Reproduce the listing character for character, starting with its first line and going on through the line that contains "Looking at the screenshot, I should click(251, 316).", including both of those lines.

· · · · ·

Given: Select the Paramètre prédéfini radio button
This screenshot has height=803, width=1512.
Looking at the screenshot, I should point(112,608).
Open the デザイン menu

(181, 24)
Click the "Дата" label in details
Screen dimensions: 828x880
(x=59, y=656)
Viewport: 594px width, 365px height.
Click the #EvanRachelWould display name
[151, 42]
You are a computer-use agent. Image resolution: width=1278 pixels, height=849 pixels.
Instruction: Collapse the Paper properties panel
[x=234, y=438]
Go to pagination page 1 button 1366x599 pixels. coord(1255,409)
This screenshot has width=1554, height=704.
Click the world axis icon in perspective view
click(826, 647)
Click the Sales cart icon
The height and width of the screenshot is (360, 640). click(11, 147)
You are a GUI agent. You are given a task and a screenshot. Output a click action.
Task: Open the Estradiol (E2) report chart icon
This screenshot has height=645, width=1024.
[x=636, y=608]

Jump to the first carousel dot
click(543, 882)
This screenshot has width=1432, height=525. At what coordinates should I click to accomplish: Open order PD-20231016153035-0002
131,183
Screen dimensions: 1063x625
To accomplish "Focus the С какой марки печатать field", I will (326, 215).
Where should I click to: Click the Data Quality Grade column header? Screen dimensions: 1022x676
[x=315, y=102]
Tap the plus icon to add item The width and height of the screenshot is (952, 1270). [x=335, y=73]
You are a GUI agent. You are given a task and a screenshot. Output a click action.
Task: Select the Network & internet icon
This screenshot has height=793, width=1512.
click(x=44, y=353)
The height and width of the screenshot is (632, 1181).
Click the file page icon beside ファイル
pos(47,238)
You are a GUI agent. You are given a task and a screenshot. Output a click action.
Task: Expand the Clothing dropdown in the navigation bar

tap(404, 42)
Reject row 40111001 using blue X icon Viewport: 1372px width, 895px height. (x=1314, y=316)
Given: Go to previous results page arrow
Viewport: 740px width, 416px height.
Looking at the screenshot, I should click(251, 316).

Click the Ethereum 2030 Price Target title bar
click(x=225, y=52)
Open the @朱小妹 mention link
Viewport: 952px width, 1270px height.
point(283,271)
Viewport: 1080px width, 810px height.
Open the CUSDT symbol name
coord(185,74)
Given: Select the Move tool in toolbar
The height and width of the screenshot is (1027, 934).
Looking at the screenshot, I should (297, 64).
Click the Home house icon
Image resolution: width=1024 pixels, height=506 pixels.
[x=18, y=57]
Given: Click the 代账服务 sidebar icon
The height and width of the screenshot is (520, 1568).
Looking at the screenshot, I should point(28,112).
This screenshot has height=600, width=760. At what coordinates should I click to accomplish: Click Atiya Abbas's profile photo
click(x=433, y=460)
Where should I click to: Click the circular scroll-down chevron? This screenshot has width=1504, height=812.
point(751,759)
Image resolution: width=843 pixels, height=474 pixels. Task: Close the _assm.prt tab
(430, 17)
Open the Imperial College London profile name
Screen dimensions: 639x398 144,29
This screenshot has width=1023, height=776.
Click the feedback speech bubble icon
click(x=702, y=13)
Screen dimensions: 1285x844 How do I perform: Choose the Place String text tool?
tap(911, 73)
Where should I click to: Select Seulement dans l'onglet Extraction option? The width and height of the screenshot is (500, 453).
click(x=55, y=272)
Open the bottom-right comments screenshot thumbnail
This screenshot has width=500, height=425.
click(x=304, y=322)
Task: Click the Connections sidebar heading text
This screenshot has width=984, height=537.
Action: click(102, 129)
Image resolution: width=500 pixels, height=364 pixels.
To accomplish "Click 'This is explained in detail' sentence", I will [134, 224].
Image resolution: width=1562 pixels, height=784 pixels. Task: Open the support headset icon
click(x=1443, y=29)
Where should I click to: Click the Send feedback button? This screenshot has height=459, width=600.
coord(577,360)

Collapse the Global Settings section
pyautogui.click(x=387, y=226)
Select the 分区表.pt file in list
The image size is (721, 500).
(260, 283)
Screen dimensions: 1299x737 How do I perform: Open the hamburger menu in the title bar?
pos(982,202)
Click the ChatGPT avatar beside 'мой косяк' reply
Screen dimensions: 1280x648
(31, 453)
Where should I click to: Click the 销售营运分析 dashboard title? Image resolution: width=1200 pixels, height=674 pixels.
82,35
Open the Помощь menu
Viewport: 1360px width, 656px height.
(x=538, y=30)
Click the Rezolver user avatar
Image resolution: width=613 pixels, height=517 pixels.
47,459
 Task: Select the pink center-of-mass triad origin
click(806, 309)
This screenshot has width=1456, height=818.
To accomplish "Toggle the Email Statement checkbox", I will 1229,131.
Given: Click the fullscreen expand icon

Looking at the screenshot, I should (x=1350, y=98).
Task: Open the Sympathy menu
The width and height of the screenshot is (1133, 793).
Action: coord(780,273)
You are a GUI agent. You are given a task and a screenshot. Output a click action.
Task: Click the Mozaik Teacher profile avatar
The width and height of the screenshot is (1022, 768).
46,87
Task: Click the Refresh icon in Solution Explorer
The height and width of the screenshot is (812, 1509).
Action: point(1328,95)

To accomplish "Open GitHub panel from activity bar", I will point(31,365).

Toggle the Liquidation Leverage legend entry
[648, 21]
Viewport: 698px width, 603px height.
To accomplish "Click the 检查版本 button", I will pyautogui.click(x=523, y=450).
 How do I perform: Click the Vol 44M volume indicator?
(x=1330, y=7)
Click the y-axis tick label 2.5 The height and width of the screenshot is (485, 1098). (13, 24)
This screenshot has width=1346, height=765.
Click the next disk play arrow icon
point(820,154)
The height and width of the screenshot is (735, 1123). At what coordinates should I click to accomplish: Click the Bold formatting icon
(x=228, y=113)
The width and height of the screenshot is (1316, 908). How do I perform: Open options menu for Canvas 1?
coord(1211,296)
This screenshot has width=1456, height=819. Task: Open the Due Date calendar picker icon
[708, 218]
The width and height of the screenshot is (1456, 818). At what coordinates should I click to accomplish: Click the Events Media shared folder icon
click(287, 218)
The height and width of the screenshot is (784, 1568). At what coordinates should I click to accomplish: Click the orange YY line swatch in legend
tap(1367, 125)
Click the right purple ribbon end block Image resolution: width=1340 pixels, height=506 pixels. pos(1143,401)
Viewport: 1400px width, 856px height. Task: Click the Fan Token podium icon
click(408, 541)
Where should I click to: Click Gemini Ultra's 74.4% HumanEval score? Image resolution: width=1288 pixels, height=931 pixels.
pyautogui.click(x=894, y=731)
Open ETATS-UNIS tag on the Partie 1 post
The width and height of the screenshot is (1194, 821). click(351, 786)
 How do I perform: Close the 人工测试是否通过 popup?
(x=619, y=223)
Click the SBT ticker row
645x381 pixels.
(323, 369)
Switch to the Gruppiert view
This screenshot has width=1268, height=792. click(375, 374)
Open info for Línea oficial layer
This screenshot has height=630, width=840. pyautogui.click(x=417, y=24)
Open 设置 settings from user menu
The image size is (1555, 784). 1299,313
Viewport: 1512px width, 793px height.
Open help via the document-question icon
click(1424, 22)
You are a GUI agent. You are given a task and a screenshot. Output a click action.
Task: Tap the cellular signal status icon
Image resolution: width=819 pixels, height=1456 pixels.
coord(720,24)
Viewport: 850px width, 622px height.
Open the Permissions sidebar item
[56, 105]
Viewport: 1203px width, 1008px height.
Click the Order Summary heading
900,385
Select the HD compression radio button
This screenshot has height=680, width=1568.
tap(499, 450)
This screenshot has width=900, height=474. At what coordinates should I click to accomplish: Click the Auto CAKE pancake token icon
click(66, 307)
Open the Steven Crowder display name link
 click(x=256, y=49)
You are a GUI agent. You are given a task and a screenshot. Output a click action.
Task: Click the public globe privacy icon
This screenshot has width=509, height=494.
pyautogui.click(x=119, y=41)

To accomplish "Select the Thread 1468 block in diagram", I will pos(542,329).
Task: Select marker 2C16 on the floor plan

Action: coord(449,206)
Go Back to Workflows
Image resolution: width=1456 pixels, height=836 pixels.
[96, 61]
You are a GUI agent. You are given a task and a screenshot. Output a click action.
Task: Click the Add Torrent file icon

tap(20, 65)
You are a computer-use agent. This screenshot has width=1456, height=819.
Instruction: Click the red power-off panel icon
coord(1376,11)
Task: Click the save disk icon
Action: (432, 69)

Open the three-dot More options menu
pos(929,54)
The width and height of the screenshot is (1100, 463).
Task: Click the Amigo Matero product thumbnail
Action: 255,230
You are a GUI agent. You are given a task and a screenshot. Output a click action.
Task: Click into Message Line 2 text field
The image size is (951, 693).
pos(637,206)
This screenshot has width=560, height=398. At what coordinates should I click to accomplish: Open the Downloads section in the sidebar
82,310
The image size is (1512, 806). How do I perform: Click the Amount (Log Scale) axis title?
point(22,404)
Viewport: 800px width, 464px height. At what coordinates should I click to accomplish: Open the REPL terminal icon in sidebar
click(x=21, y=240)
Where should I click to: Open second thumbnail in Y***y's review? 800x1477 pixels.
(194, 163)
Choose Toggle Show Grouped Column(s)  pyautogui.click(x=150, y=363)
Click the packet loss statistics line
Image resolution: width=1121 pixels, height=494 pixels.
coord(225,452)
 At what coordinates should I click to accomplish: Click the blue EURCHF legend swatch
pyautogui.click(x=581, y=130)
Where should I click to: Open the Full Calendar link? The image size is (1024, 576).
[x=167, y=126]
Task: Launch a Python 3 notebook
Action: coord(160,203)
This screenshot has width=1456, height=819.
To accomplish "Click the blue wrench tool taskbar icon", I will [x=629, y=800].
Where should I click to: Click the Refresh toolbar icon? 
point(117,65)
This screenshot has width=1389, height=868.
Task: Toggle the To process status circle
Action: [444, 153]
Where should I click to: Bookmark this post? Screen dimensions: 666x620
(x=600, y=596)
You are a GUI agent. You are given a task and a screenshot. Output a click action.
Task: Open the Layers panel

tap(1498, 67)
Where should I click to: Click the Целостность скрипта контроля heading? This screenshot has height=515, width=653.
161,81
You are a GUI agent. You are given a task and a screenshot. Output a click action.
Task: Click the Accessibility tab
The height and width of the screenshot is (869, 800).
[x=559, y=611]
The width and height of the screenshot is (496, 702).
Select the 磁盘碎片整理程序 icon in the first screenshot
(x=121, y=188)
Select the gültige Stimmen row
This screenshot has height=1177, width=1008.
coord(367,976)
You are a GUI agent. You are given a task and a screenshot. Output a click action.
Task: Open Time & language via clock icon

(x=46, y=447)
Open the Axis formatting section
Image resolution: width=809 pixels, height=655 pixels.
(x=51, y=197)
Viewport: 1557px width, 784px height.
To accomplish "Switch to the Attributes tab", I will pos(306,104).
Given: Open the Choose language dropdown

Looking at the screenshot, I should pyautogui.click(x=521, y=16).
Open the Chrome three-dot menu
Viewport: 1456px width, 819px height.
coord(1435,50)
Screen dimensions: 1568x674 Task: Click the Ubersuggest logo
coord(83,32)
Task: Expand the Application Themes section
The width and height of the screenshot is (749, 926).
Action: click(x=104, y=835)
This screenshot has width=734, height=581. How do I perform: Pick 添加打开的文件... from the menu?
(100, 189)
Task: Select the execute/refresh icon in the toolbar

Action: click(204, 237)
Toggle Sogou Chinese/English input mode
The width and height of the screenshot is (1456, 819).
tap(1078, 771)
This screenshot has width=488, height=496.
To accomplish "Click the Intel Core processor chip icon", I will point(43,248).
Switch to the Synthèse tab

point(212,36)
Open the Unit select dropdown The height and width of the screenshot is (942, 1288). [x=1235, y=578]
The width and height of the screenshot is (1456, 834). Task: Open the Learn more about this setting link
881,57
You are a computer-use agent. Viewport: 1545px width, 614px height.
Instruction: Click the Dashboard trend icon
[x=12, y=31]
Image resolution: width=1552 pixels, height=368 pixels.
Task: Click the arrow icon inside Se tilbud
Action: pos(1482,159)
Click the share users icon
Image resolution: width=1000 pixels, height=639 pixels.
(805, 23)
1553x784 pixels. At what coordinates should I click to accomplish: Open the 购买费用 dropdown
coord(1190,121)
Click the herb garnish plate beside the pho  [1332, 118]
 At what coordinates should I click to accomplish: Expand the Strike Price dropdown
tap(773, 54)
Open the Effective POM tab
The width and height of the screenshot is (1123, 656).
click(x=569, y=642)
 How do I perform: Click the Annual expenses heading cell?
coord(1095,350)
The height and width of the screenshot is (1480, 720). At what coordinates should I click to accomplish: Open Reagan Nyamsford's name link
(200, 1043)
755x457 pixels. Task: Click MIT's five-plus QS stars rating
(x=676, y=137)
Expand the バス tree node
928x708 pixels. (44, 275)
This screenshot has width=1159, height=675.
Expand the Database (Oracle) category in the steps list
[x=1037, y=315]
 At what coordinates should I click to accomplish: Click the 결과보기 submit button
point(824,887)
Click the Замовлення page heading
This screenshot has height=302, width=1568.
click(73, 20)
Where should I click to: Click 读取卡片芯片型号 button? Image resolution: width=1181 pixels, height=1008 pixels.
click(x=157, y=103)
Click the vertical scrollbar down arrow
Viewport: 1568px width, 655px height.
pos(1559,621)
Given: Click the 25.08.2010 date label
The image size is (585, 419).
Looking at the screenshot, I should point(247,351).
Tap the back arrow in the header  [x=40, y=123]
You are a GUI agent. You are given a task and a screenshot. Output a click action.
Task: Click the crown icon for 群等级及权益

· · · · ·

RESPONSE TO THE EXERCISE:
Given: Select the Paramètre prédéfini radio button
This screenshot has height=803, width=1512.
Looking at the screenshot, I should point(112,608).
Open the デザイン menu

(181, 24)
Click the "Дата" label in details
Screen dimensions: 828x880
(x=59, y=656)
Viewport: 594px width, 365px height.
Click the #EvanRachelWould display name
[151, 42]
You are a computer-use agent. Image resolution: width=1278 pixels, height=849 pixels.
Instruction: Collapse the Paper properties panel
[x=234, y=438]
Go to pagination page 1 button 1366x599 pixels. coord(1255,409)
This screenshot has width=1554, height=704.
Click the world axis icon in perspective view
click(826, 647)
Click the Sales cart icon
The height and width of the screenshot is (360, 640). click(11, 147)
You are a GUI agent. You are given a task and a screenshot. Output a click action.
Task: Open the Estradiol (E2) report chart icon
This screenshot has height=645, width=1024.
[x=636, y=608]

Jump to the first carousel dot
click(543, 882)
This screenshot has width=1432, height=525. At what coordinates should I click to accomplish: Open order PD-20231016153035-0002
131,183
Screen dimensions: 1063x625
To accomplish "Focus the С какой марки печатать field", I will (326, 215).
Where should I click to: Click the Data Quality Grade column header? Screen dimensions: 1022x676
[x=315, y=102]
Tap the plus icon to add item The width and height of the screenshot is (952, 1270). [x=335, y=73]
You are a GUI agent. You are given a task and a screenshot. Output a click action.
Task: Select the Network & internet icon
This screenshot has height=793, width=1512.
click(x=44, y=353)
The height and width of the screenshot is (632, 1181).
Click the file page icon beside ファイル
pos(47,238)
You are a GUI agent. You are given a task and a screenshot. Output a click action.
Task: Expand the Clothing dropdown in the navigation bar

tap(404, 42)
Reject row 40111001 using blue X icon Viewport: 1372px width, 895px height. (x=1314, y=316)
Given: Go to previous results page arrow
Viewport: 740px width, 416px height.
Looking at the screenshot, I should click(251, 316).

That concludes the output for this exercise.